**** DATA FOR THIS EXERCISE ****

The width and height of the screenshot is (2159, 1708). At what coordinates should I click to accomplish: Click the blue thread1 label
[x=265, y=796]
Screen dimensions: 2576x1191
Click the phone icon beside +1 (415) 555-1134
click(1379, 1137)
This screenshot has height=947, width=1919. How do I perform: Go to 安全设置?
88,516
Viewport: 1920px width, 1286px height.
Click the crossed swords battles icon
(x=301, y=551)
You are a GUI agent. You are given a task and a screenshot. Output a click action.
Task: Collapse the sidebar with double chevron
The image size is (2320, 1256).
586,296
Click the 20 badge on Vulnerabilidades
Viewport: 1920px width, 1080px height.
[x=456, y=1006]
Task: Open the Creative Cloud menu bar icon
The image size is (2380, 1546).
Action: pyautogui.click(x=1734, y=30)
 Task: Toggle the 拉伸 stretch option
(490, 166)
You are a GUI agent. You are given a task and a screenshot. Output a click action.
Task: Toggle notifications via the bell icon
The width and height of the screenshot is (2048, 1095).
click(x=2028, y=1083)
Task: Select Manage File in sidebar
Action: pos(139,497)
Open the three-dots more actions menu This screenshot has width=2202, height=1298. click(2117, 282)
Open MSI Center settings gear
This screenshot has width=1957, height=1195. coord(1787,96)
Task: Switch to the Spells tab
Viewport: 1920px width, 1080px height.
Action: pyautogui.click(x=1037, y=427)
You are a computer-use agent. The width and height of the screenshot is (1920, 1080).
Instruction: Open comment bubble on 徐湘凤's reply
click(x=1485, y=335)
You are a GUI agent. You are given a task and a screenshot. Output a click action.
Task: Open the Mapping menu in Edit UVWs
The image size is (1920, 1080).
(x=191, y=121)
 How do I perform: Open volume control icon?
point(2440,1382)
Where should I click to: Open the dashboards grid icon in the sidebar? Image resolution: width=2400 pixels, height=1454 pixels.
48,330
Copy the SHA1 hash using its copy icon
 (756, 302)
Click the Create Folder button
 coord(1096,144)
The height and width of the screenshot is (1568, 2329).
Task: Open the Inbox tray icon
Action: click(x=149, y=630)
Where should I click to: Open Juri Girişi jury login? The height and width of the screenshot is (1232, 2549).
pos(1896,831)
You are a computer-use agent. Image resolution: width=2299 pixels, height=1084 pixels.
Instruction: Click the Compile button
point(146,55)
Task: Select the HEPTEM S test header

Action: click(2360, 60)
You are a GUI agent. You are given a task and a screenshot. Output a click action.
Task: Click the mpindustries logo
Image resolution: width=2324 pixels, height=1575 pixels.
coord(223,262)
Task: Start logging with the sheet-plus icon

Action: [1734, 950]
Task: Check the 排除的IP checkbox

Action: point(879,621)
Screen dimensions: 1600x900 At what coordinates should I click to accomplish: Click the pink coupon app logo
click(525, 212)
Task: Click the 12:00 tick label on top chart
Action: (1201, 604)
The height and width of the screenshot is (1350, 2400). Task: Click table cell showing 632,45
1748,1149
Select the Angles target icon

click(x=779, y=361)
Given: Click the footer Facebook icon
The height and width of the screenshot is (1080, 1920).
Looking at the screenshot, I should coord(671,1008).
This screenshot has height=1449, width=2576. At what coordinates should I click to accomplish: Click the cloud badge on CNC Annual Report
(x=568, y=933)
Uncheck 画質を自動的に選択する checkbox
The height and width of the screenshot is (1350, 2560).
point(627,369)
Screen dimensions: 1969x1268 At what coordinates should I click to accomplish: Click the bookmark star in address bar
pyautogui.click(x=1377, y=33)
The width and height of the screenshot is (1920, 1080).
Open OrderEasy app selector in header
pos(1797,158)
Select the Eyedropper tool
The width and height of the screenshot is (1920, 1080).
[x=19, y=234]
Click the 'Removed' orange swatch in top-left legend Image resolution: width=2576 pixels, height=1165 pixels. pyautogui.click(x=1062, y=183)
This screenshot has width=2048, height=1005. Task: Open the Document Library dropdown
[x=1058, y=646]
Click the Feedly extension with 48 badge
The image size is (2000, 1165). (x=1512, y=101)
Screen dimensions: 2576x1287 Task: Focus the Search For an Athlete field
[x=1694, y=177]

****

TRY IT> Exactly reproduce every record.

RESULT>
The width and height of the screenshot is (2159, 1708). At what coordinates should I click to accomplish: Click the blue thread1 label
[x=265, y=796]
Screen dimensions: 2576x1191
Click the phone icon beside +1 (415) 555-1134
click(1379, 1137)
This screenshot has height=947, width=1919. How do I perform: Go to 安全设置?
88,516
Viewport: 1920px width, 1286px height.
Click the crossed swords battles icon
(x=301, y=551)
You are a GUI agent. You are given a task and a screenshot. Output a click action.
Task: Collapse the sidebar with double chevron
The image size is (2320, 1256).
586,296
Click the 20 badge on Vulnerabilidades
Viewport: 1920px width, 1080px height.
[x=456, y=1006]
Task: Open the Creative Cloud menu bar icon
The image size is (2380, 1546).
Action: pyautogui.click(x=1734, y=30)
 Task: Toggle the 拉伸 stretch option
(490, 166)
You are a GUI agent. You are given a task and a screenshot. Output a click action.
Task: Toggle notifications via the bell icon
The width and height of the screenshot is (2048, 1095).
click(x=2028, y=1083)
Task: Select Manage File in sidebar
Action: pos(139,497)
Open the three-dots more actions menu This screenshot has width=2202, height=1298. click(2117, 282)
Open MSI Center settings gear
This screenshot has width=1957, height=1195. coord(1787,96)
Task: Switch to the Spells tab
Viewport: 1920px width, 1080px height.
Action: pyautogui.click(x=1037, y=427)
You are a computer-use agent. The width and height of the screenshot is (1920, 1080).
Instruction: Open comment bubble on 徐湘凤's reply
click(x=1485, y=335)
You are a GUI agent. You are given a task and a screenshot. Output a click action.
Task: Open the Mapping menu in Edit UVWs
The image size is (1920, 1080).
(x=191, y=121)
 How do I perform: Open volume control icon?
point(2440,1382)
Where should I click to: Open the dashboards grid icon in the sidebar? Image resolution: width=2400 pixels, height=1454 pixels.
48,330
Copy the SHA1 hash using its copy icon
 (756, 302)
Click the Create Folder button
 coord(1096,144)
The height and width of the screenshot is (1568, 2329).
Task: Open the Inbox tray icon
Action: click(x=149, y=630)
Where should I click to: Open Juri Girişi jury login? The height and width of the screenshot is (1232, 2549).
pos(1896,831)
You are a computer-use agent. Image resolution: width=2299 pixels, height=1084 pixels.
Instruction: Click the Compile button
point(146,55)
Task: Select the HEPTEM S test header

Action: click(2360, 60)
You are a GUI agent. You are given a task and a screenshot. Output a click action.
Task: Click the mpindustries logo
Image resolution: width=2324 pixels, height=1575 pixels.
coord(223,262)
Task: Start logging with the sheet-plus icon

Action: [1734, 950]
Task: Check the 排除的IP checkbox

Action: point(879,621)
Screen dimensions: 1600x900 At what coordinates should I click to accomplish: Click the pink coupon app logo
click(525, 212)
Task: Click the 12:00 tick label on top chart
Action: (1201, 604)
The height and width of the screenshot is (1350, 2400). Task: Click table cell showing 632,45
1748,1149
Select the Angles target icon

click(x=779, y=361)
Given: Click the footer Facebook icon
The height and width of the screenshot is (1080, 1920).
Looking at the screenshot, I should coord(671,1008).
This screenshot has height=1449, width=2576. At what coordinates should I click to accomplish: Click the cloud badge on CNC Annual Report
(x=568, y=933)
Uncheck 画質を自動的に選択する checkbox
The height and width of the screenshot is (1350, 2560).
point(627,369)
Screen dimensions: 1969x1268 At what coordinates should I click to accomplish: Click the bookmark star in address bar
pyautogui.click(x=1377, y=33)
The width and height of the screenshot is (1920, 1080).
Open OrderEasy app selector in header
pos(1797,158)
Select the Eyedropper tool
The width and height of the screenshot is (1920, 1080).
[x=19, y=234]
Click the 'Removed' orange swatch in top-left legend Image resolution: width=2576 pixels, height=1165 pixels. pyautogui.click(x=1062, y=183)
This screenshot has width=2048, height=1005. Task: Open the Document Library dropdown
[x=1058, y=646]
Click the Feedly extension with 48 badge
The image size is (2000, 1165). (x=1512, y=101)
Screen dimensions: 2576x1287 Task: Focus the Search For an Athlete field
[x=1694, y=177]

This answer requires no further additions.